◆ ACTIVITY ◆
Write the records out once more, exactly as they are given.

═══ STUDY MATERIAL ═══

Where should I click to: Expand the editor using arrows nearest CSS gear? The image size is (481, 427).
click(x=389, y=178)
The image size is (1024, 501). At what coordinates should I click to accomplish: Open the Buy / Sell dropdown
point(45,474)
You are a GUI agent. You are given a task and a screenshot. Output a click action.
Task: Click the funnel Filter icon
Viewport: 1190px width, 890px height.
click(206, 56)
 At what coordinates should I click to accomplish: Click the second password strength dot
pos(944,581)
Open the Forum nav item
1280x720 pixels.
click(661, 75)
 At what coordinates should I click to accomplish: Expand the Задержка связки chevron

═══

◆ RESULT ◆
Where should I click to: Expand the editor using arrows nearest CSS gear? The image size is (481, 427).
click(x=389, y=178)
The image size is (1024, 501). At what coordinates should I click to accomplish: Open the Buy / Sell dropdown
point(45,474)
You are a GUI agent. You are given a task and a screenshot. Output a click action.
Task: Click the funnel Filter icon
Viewport: 1190px width, 890px height.
click(206, 56)
 At what coordinates should I click to accomplish: Click the second password strength dot
pos(944,581)
Open the Forum nav item
1280x720 pixels.
click(661, 75)
 At what coordinates should I click to accomplish: Expand the Задержка связки chevron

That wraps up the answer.